Be the Butterfly
Today, I was a kite, a butterfly, a rubber ball, a tiny, little paper boat floating down the stream of imagination. I didn’t let my needs dictate what I did. I just went with the flow. And you know what? I got a lot done.
I’m not trying to get you to shave your head and go meditate on a mountain. This is the real world where real stuff happens, but I am going to tell you something which may well make you think I’ve gone off my rocker.
For all the chatter I give you about believing in yourself and focusing on what you do and hitting deadlines and goals and not giving up, there is another component, and that is letting it all go. Let all of the distractions of what needs to get done. You need to be the Kung Fu Master who is existing in the simultaneous moments of being and not being, doing and not doing. What you’re looking for is transcendence and it’s not something words can truly encapsulate, but I’m brazen, so let’s give it a go.

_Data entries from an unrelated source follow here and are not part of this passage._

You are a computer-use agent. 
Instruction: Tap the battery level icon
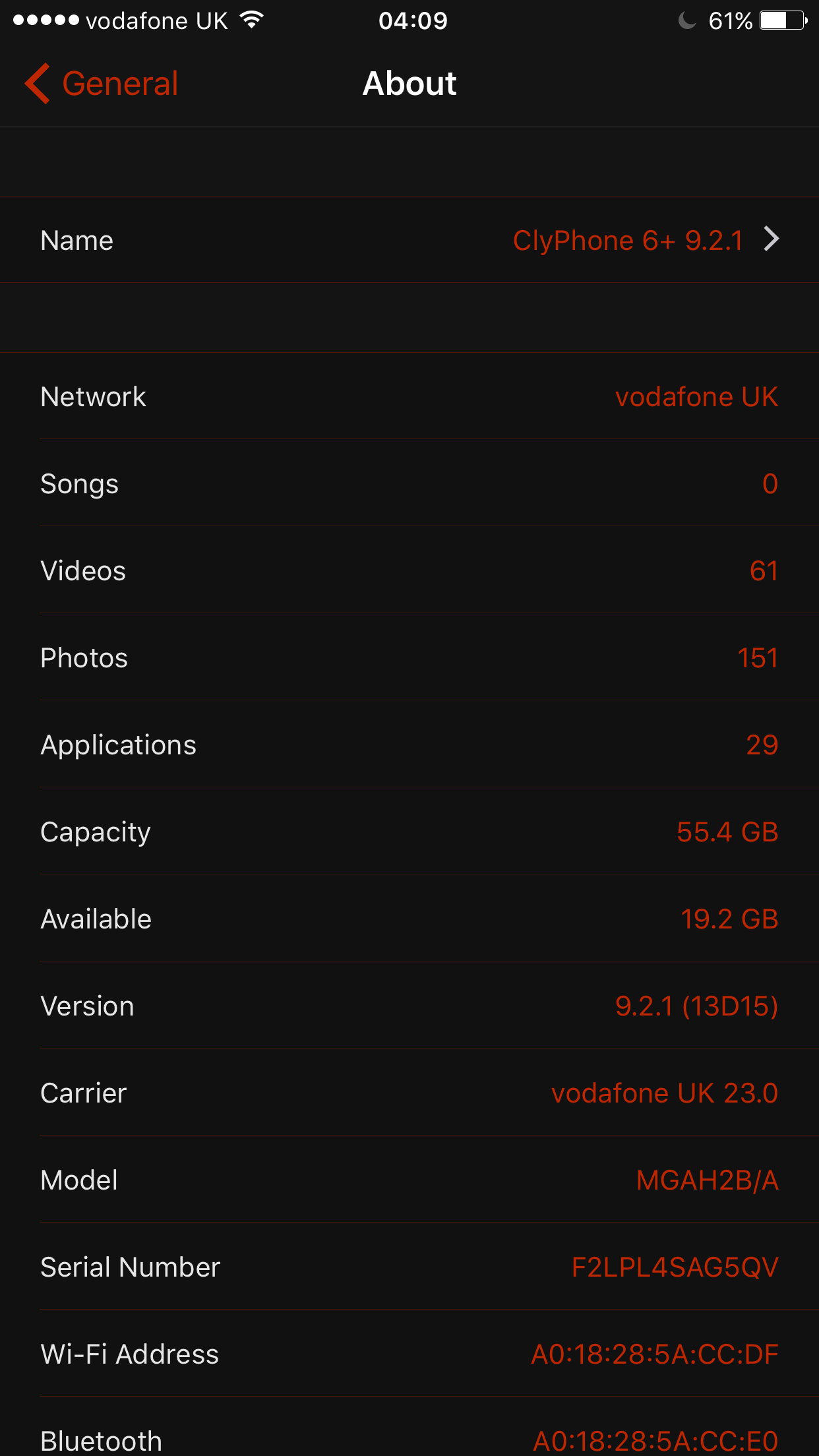click(x=783, y=20)
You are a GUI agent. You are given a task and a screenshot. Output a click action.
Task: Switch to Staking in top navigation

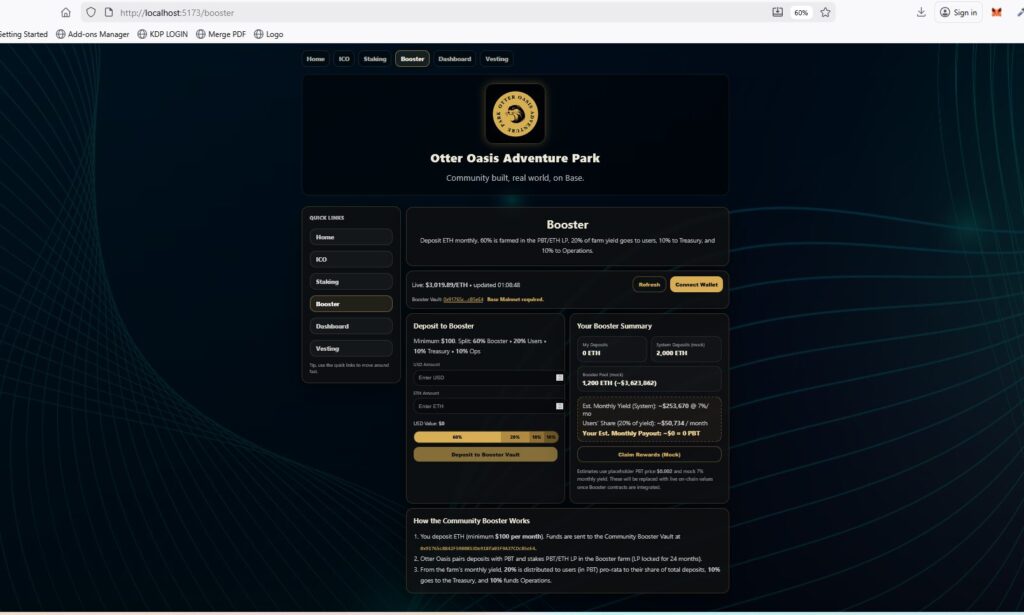(375, 59)
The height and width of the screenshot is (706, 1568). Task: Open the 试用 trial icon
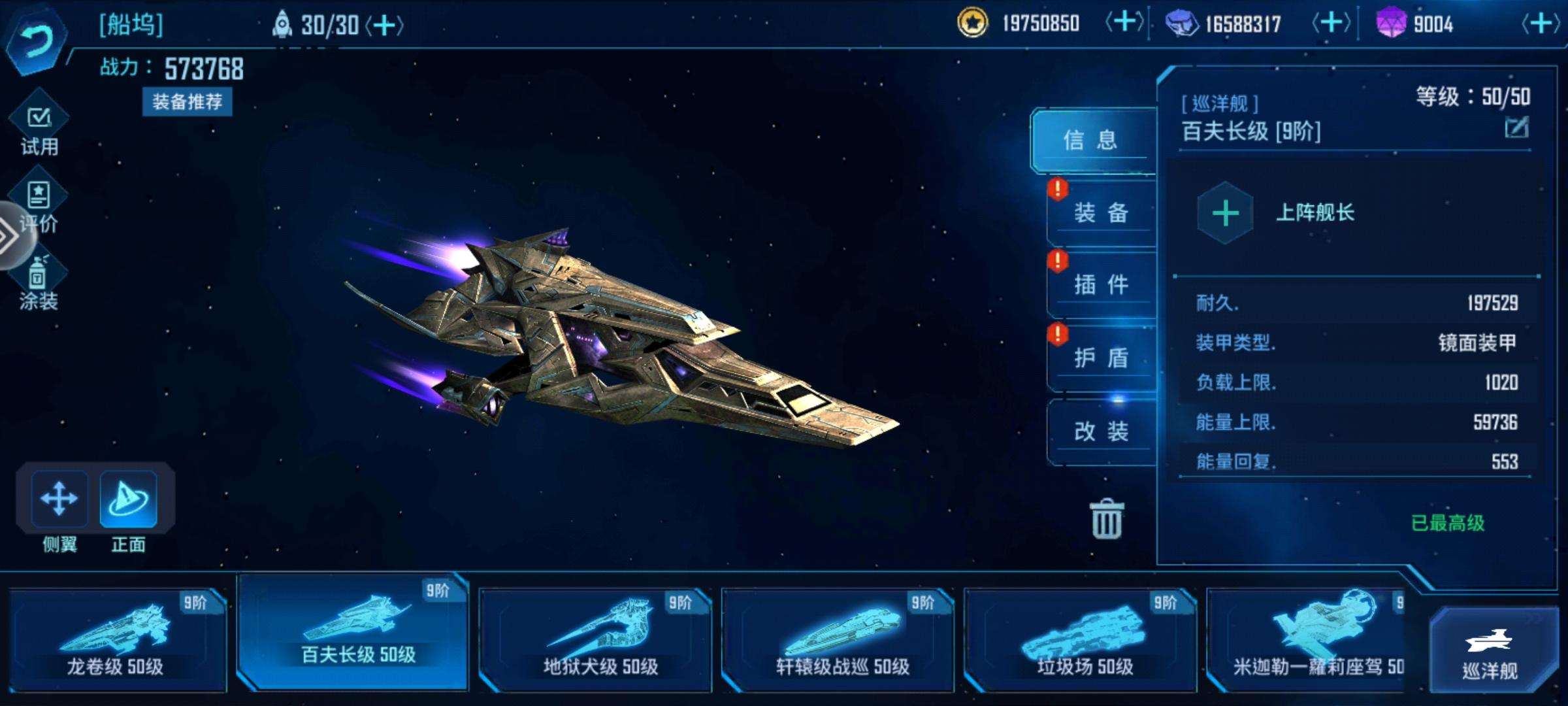pyautogui.click(x=39, y=126)
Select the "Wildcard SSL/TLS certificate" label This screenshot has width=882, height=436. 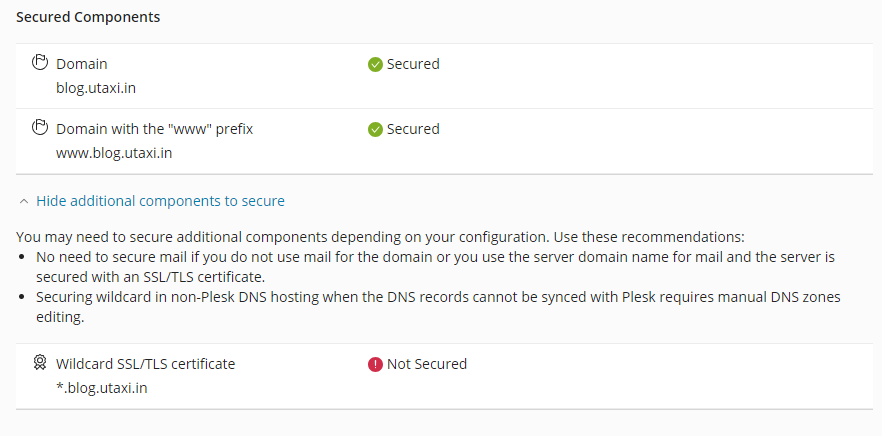point(145,364)
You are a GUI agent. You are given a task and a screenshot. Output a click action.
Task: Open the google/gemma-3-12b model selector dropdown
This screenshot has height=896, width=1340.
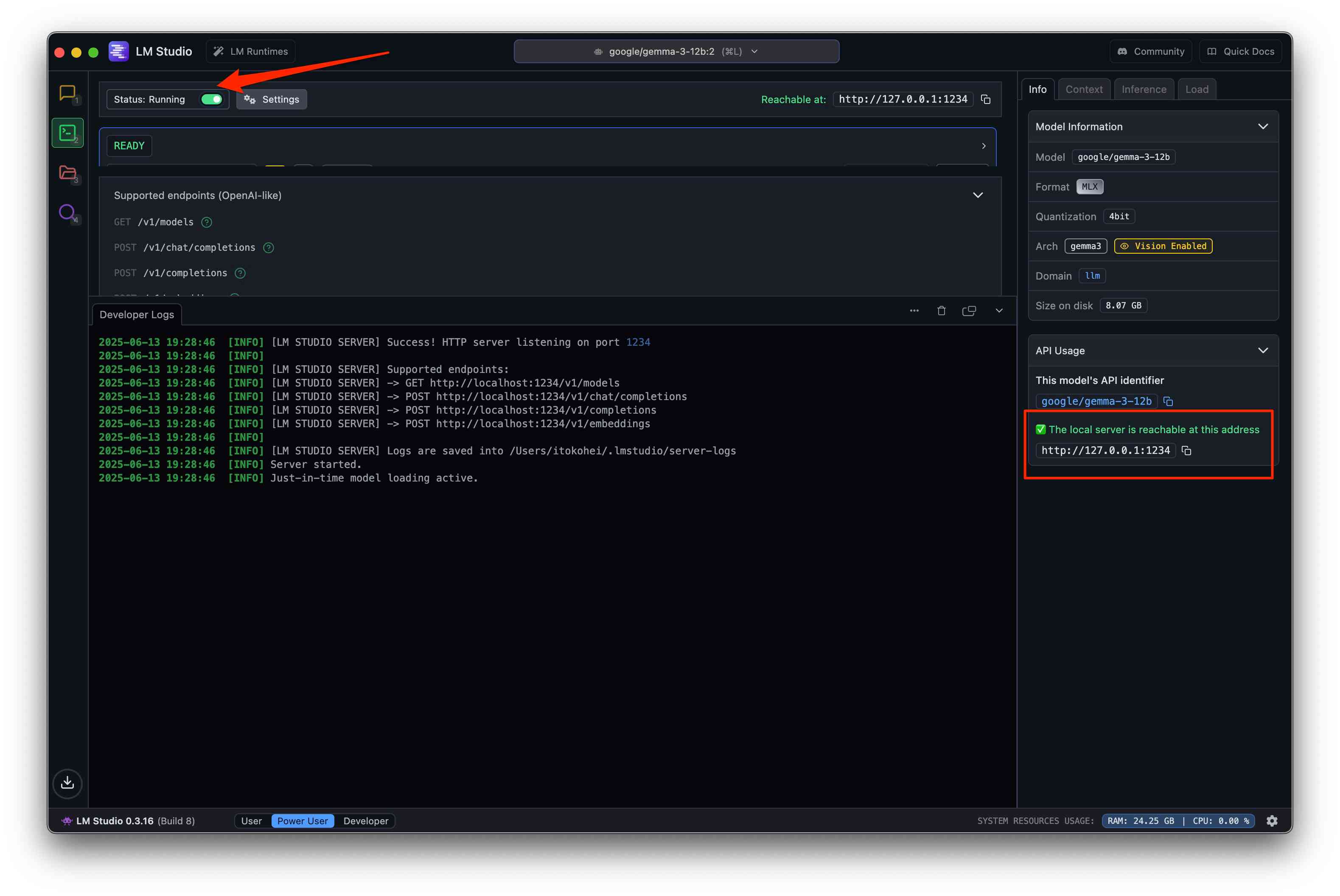coord(676,51)
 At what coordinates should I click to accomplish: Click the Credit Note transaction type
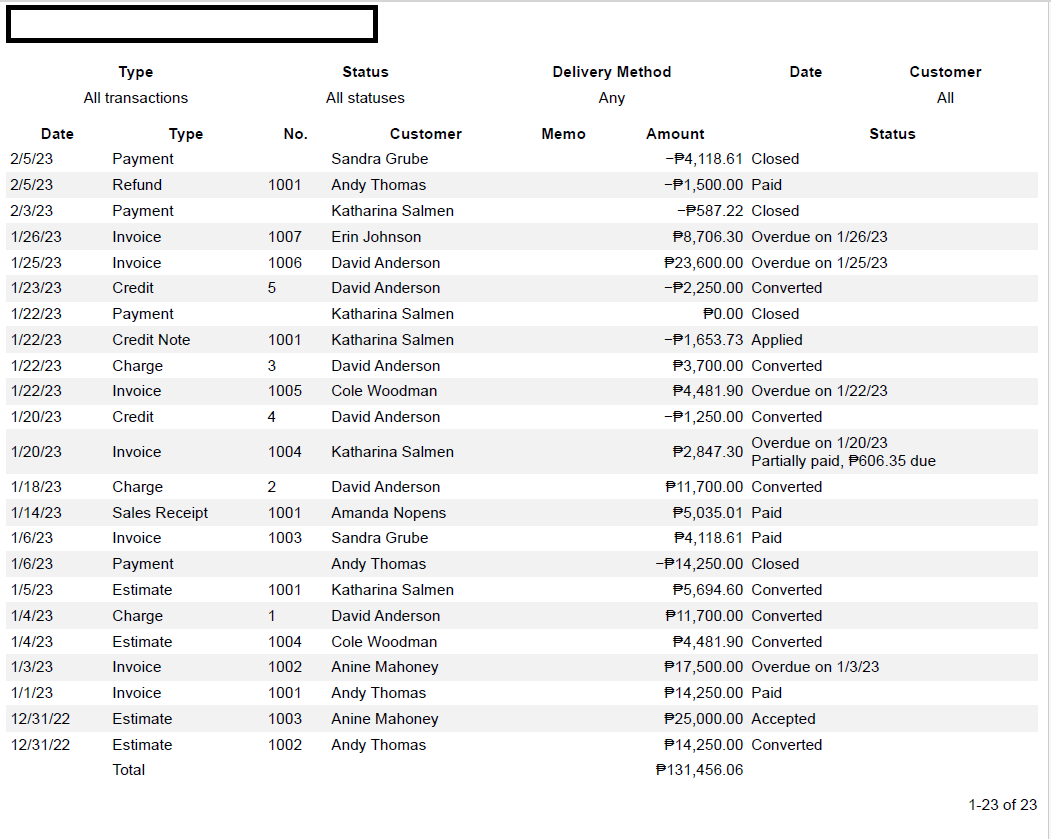(151, 340)
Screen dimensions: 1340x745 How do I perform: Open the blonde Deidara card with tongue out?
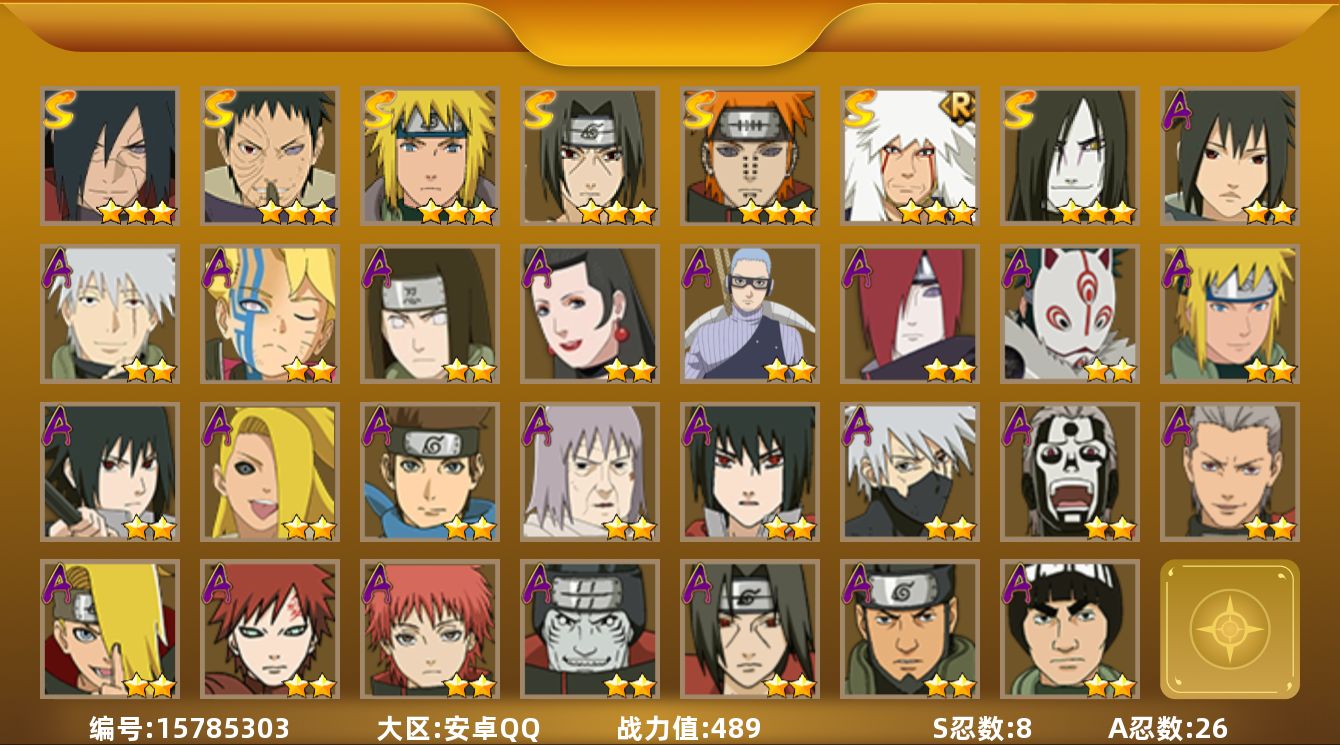pos(270,472)
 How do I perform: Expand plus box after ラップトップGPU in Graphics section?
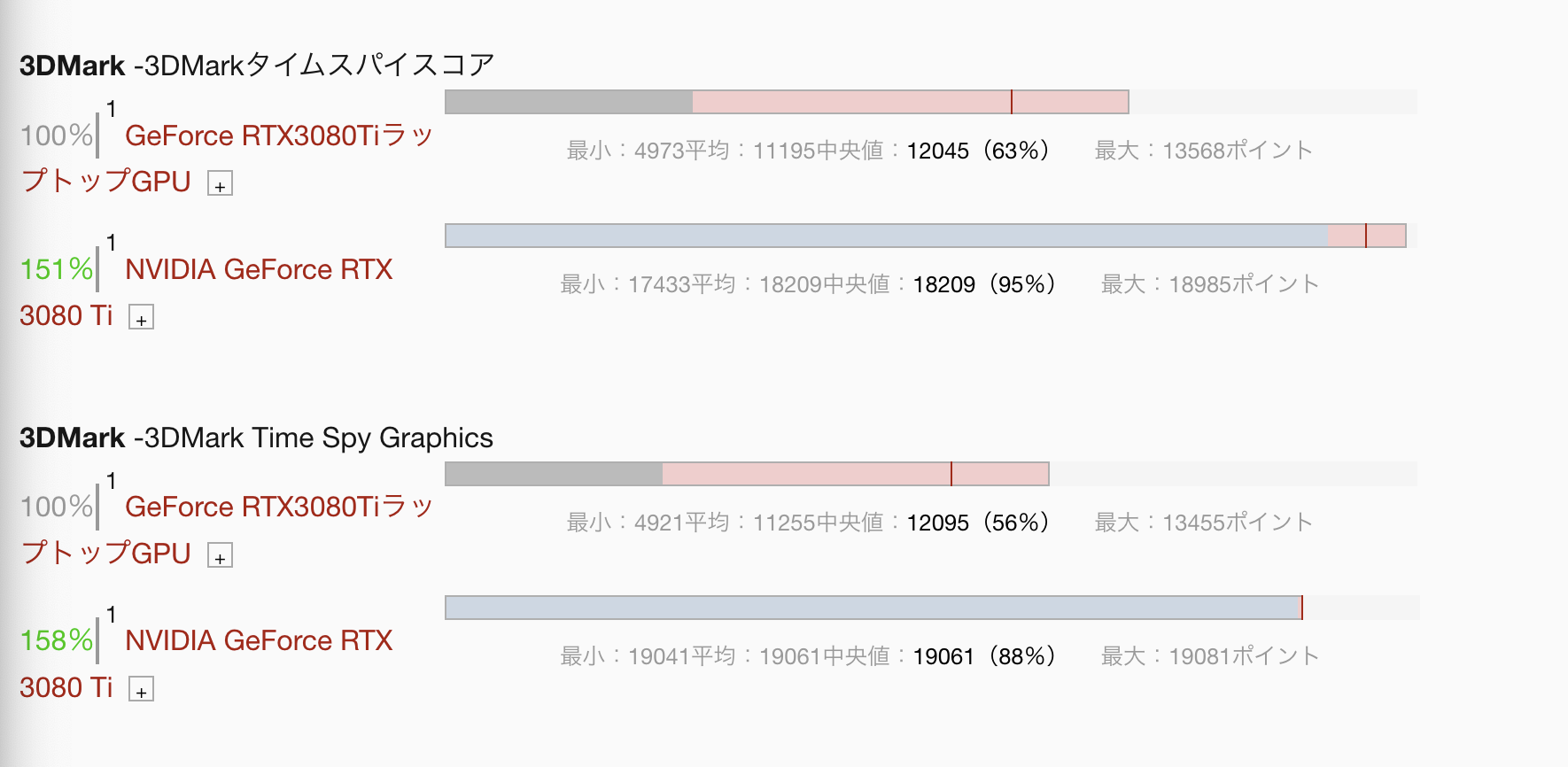pyautogui.click(x=220, y=555)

If you’re a runner or have seen running, there is the point where it sucks (figuratively and literally), but you break through and you touch nirvana, you get a runner’s high where the whole world falls away and you are truly in the moment. Good writing can take you away like that as well. You get immersed in the doing and you forget about the white noise of reality–you don’t think about food, the cat, the cat’s food, or if it’s too hot or too cold or if the neighbor really needs to practice the same drum solo like he has done every spring for the past three years. It all falls away and you get to create.
You can gear yourself up for these writing sessions in a few ways:
1. Feed yourself.
2. Get done any little things weighing on your mind. Give yourself about 15 minutes to sort out the world. (Heck. I just did that before I started writing this post. I put on water to boil (for spaghetti) and put some chicken breasts in the oven. Time maximization and distraction eliminated in one fell swoop. That stuff took five minutes to prep and I come out ahead cause I’m not worrying about it hanging over my head.)
3. Go to the can. (I’m serious. Treat your writing session like a road trip. Go before you get in the car. You don’t want your frail, pitiable humanity to distract you, do you?) Every time you get up to stretch your legs, you should make the effort. Again, killing two birds with one break.
4. Have some water and a snack nearby. (Nothing major. Just a little something to keep up energy levels if you’re in the groove.)
5. Get to writing.
There you go, some facts I’ve never really seen addressed anywhere, but, if you’re human like me, you may find them useful.